Roberts has the advantage of a long-term perspective. At fifty-seven years old, Roberts will likely still be Chief Justice when Sasha and Malia Obama become eligible to succeed their father in the White House. Roberts’s decision in the health-care case reflected his understanding of his place in the history of the Court. In terms of public attention, the health-care case – known as National Federation of Independent Business v. Sebelius – formed a trilogy with Bush v. Gore (2000) and Citizens United v. Federal Election Commission (2010). In those first two cases, five Republican appointees to the Court rendered decisions which provided dramatic benefits to the Republican Party – the first, by installing George W. Bush as president, and the second, by creating a campaign finance system that favors the GOP. In the health-care case, Roberts had to ask himself whether the five Republicans on the Court were going to destroy the central achievement of a Democratic president.
Roberts chose not to go that far. His Republican allies, Antonin Scalia, Anthony Kennedy, Clarence Thomas and Samuel Alito, overplayed their hand. They sought to invalidate the law it its entirety, not just the controversial individual mandate. If Roberts had joined them, the Chief would have stirred volcanic partisan outrage and placed the Supreme Court at the center of the 2012 election. Instead, he chose a novel ground – Congress’s constitutional power to levy taxes – to uphold the law. He established new limits on the Commerce Clause, which is usually the principal means for Congress to regulate the economy. He advanced the conservative cause in the long run by disappointing conservatives in the short run.

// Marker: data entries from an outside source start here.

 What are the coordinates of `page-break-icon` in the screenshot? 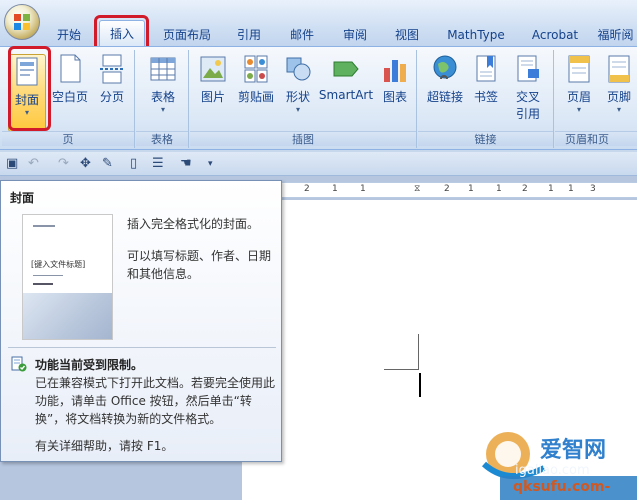 It's located at (112, 69).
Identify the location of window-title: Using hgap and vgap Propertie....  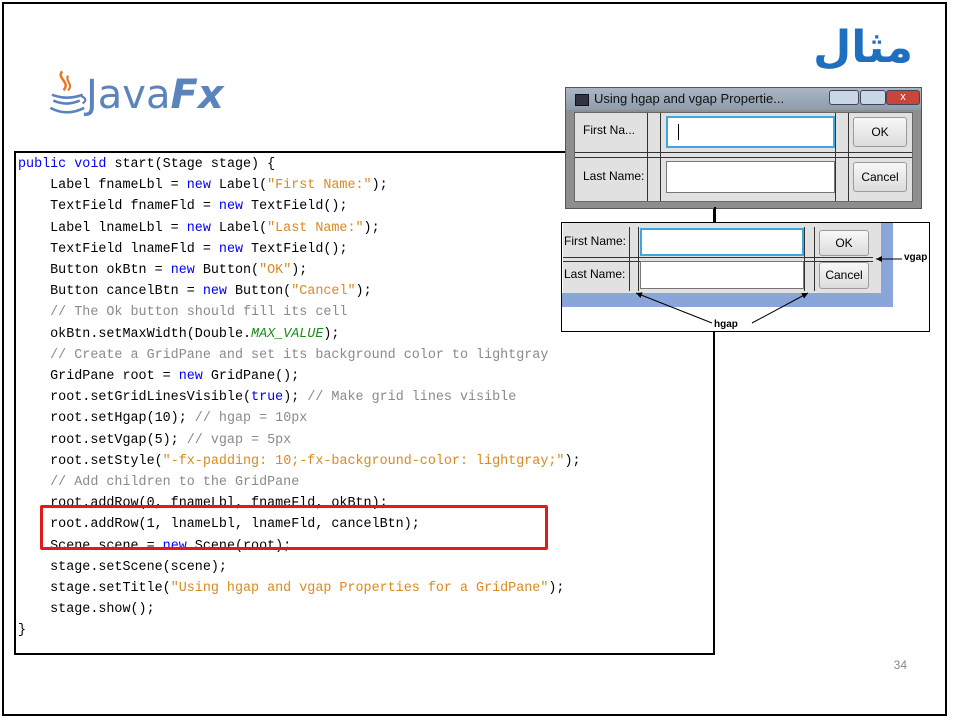
(690, 98).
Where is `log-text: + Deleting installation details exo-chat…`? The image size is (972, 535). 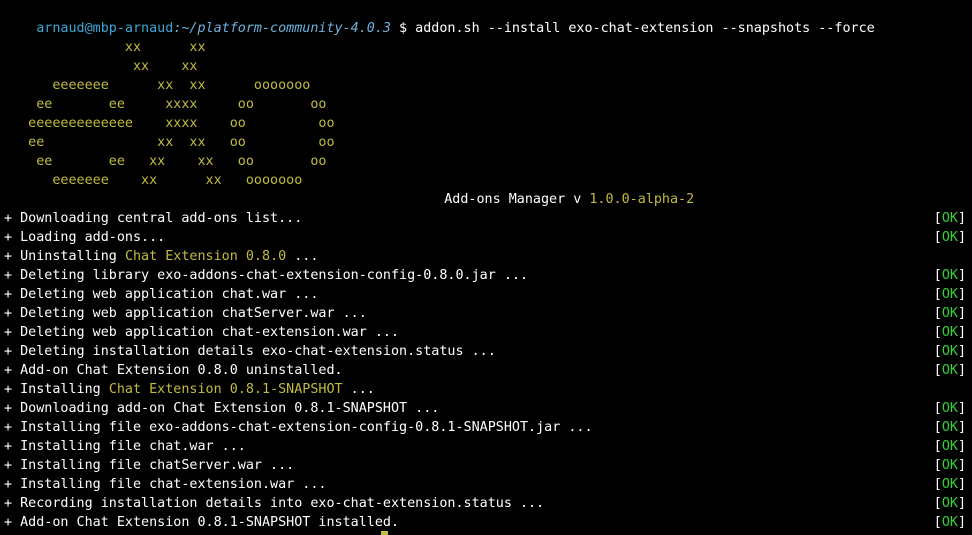
log-text: + Deleting installation details exo-chat… is located at coordinates (250, 352).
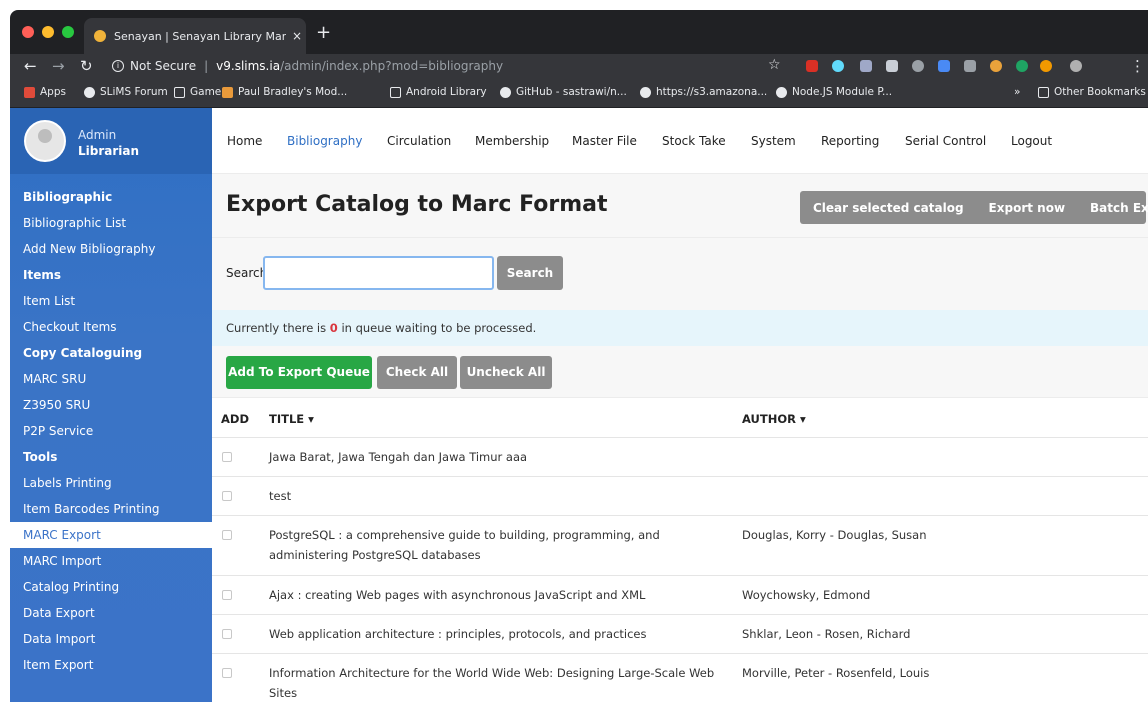  What do you see at coordinates (446, 92) in the screenshot?
I see `bookmark-label: Android Library` at bounding box center [446, 92].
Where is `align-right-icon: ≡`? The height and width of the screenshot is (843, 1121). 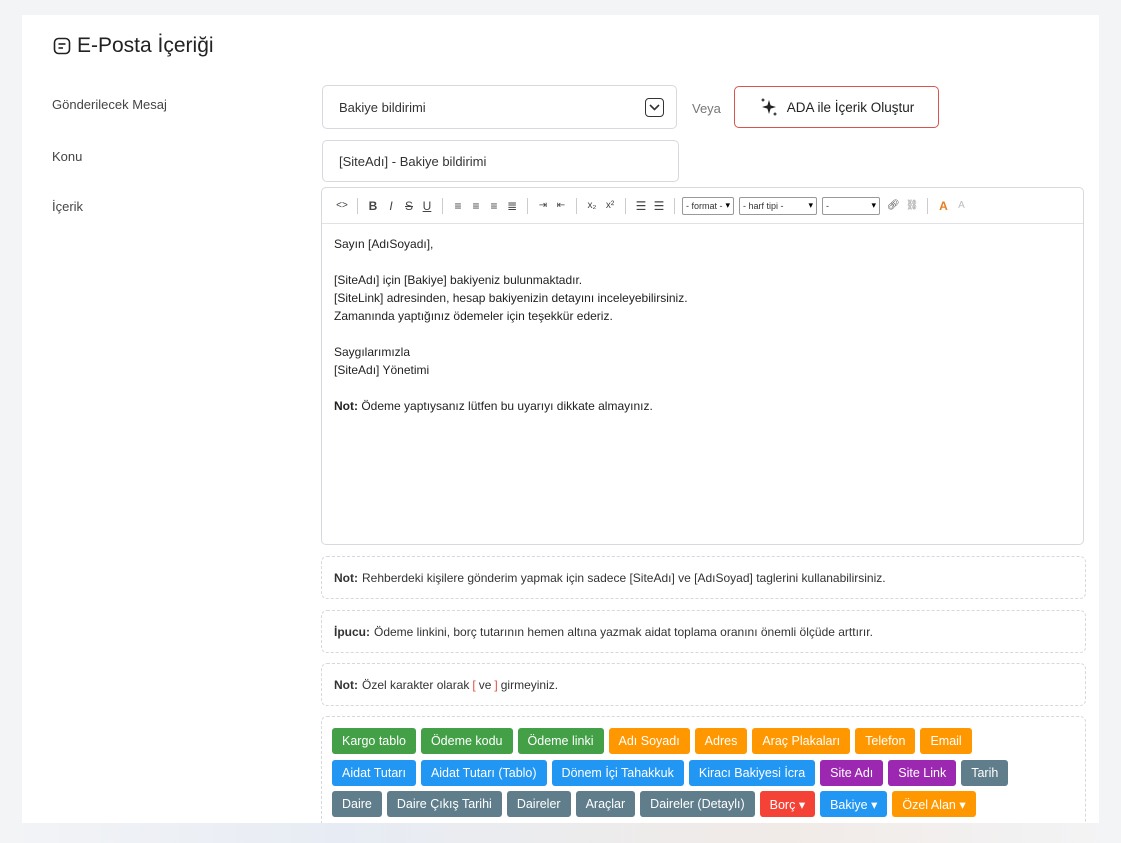 align-right-icon: ≡ is located at coordinates (494, 206).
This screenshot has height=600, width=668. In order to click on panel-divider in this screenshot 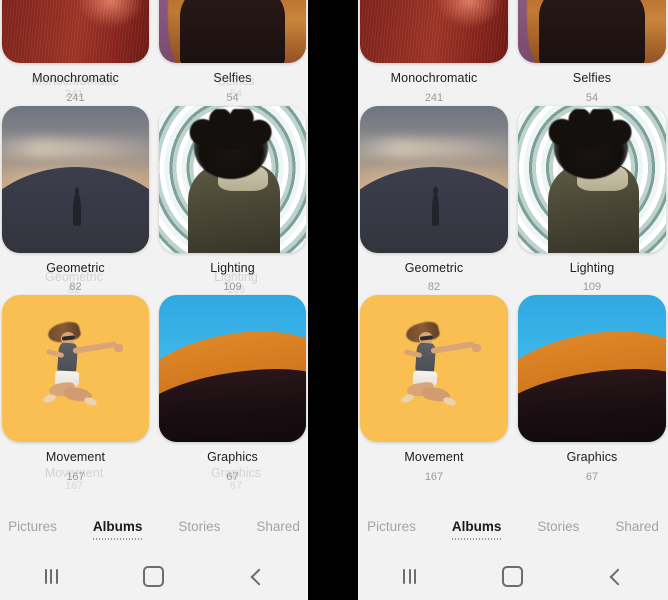, I will do `click(333, 300)`.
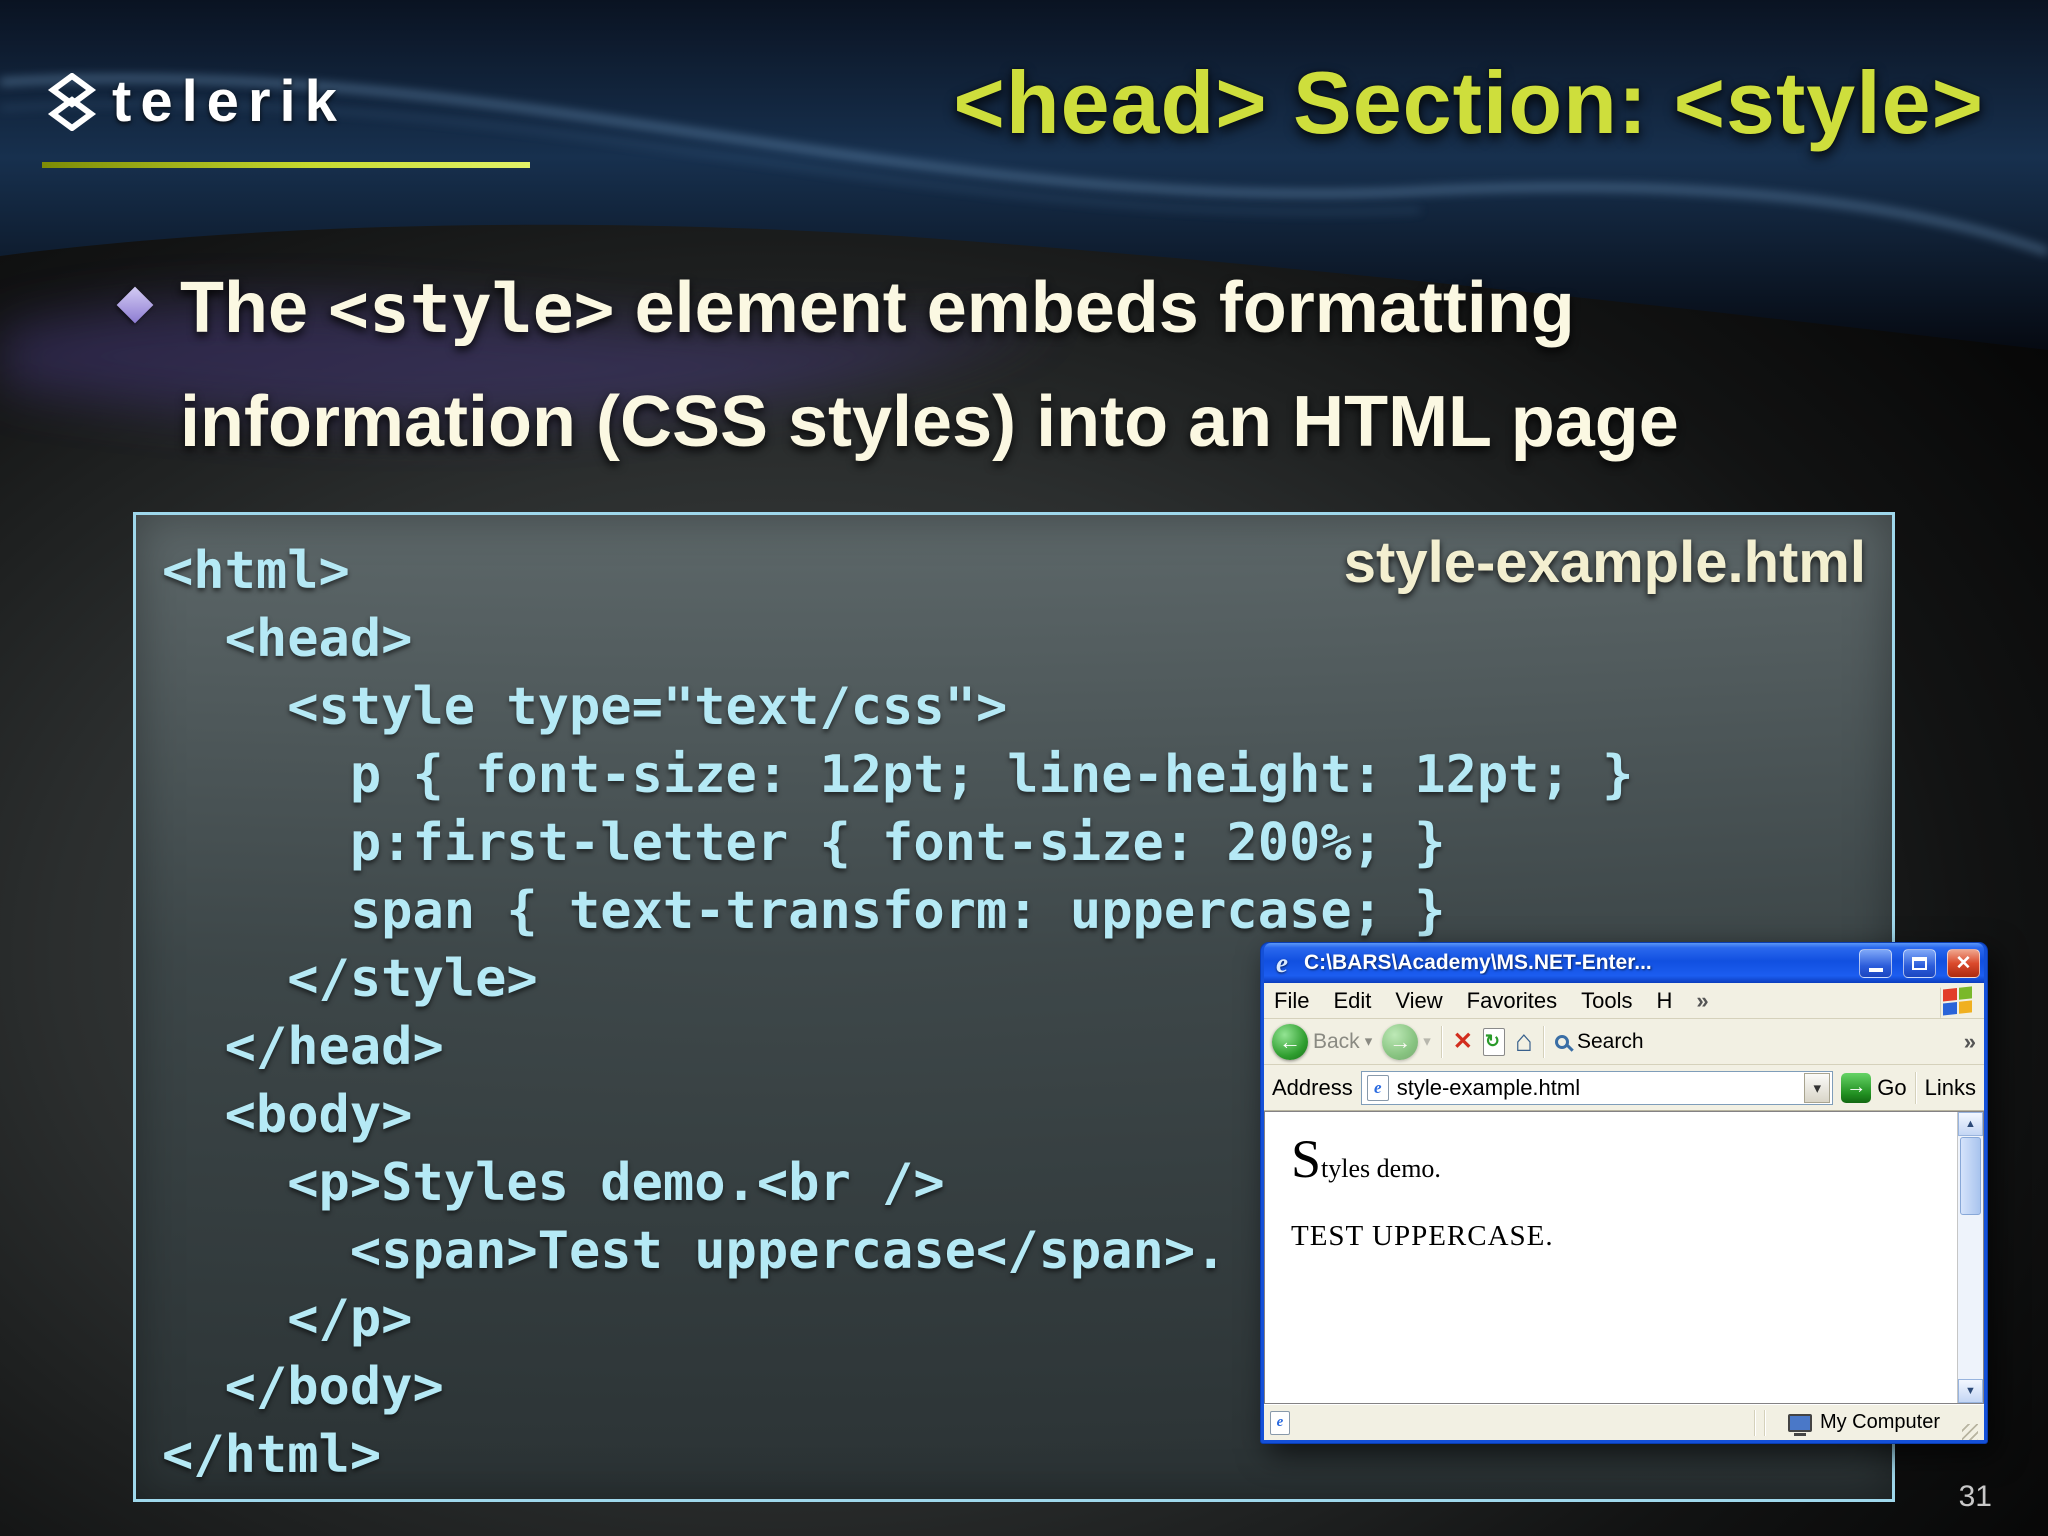  I want to click on address-dropdown-button, so click(1818, 1088).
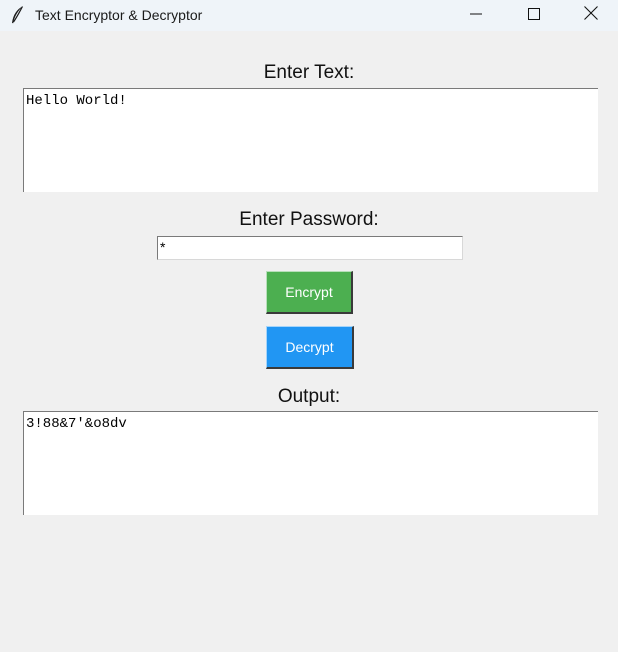  I want to click on close-button, so click(590, 16).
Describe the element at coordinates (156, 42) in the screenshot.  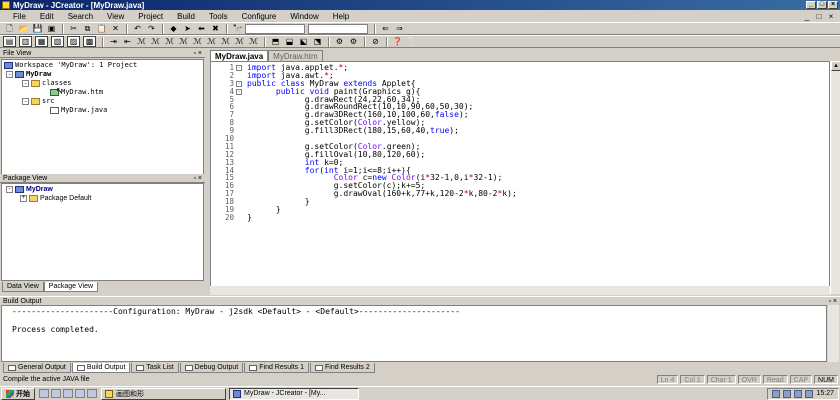
I see `uncomment-icon: ℳ` at that location.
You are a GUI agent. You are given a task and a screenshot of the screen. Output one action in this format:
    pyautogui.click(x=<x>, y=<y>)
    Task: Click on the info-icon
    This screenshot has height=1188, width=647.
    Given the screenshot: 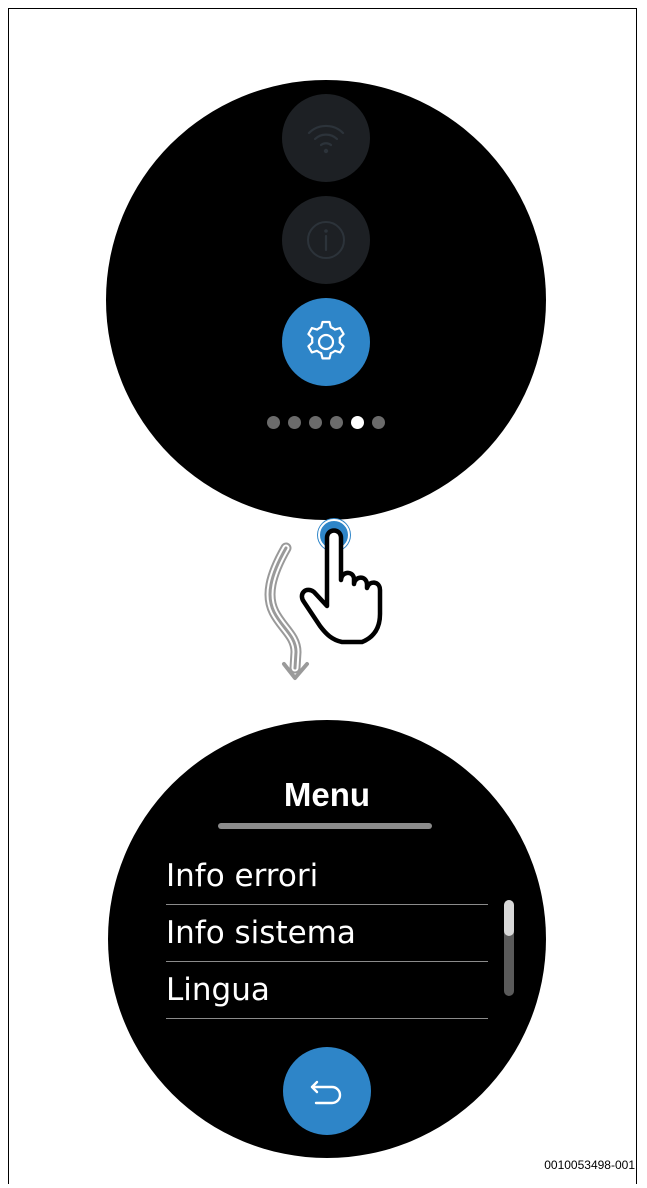 What is the action you would take?
    pyautogui.click(x=326, y=240)
    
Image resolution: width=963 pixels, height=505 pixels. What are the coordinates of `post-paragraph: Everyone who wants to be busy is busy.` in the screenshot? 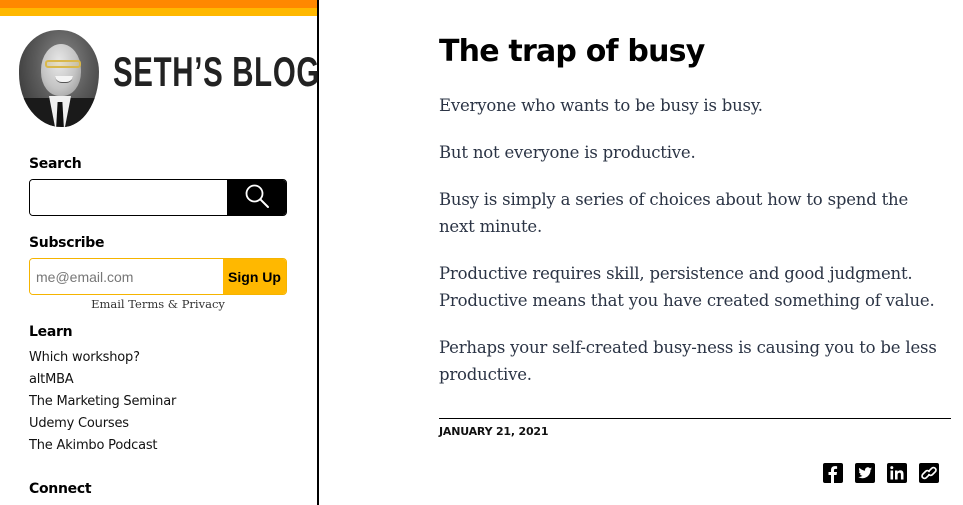 It's located at (601, 106).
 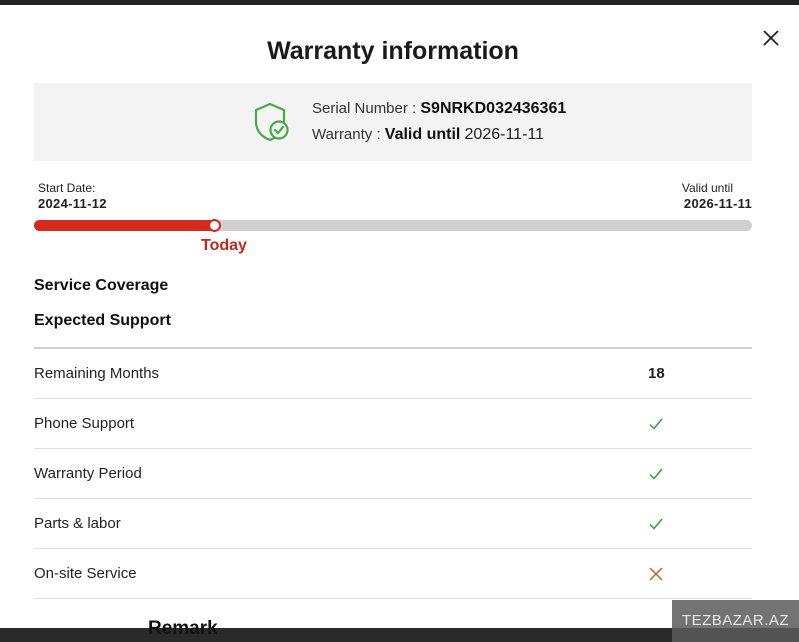 What do you see at coordinates (224, 246) in the screenshot?
I see `today-label: Today` at bounding box center [224, 246].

Chief Justice Roberts also gave himself a political free hand for the foreseeable future. He can be as conservative as he likes and he has insulated himself from criticism for partisanship. That will be important – soon. The Court will likely consider several politically incendiary issues in its 2012-13 term. May universities use race as a consideration in admissions, as Justice Sandra Day O’Connor said they could, in a famous decision from 2003? Does the Voting Rights Act of 1965 discriminate against white voters and legislators in southern states? Does the Defense of Marriage Act discriminate unlawfully against gay people? And – most dramatically of all – does the constitution include a right to same-sex marriage?
Look for Roberts to lead the conservative side on all of these issues. For the next year, and many more, the Chief Justice’s vote in the health-care case will be seen as the great aberration of his judicial career.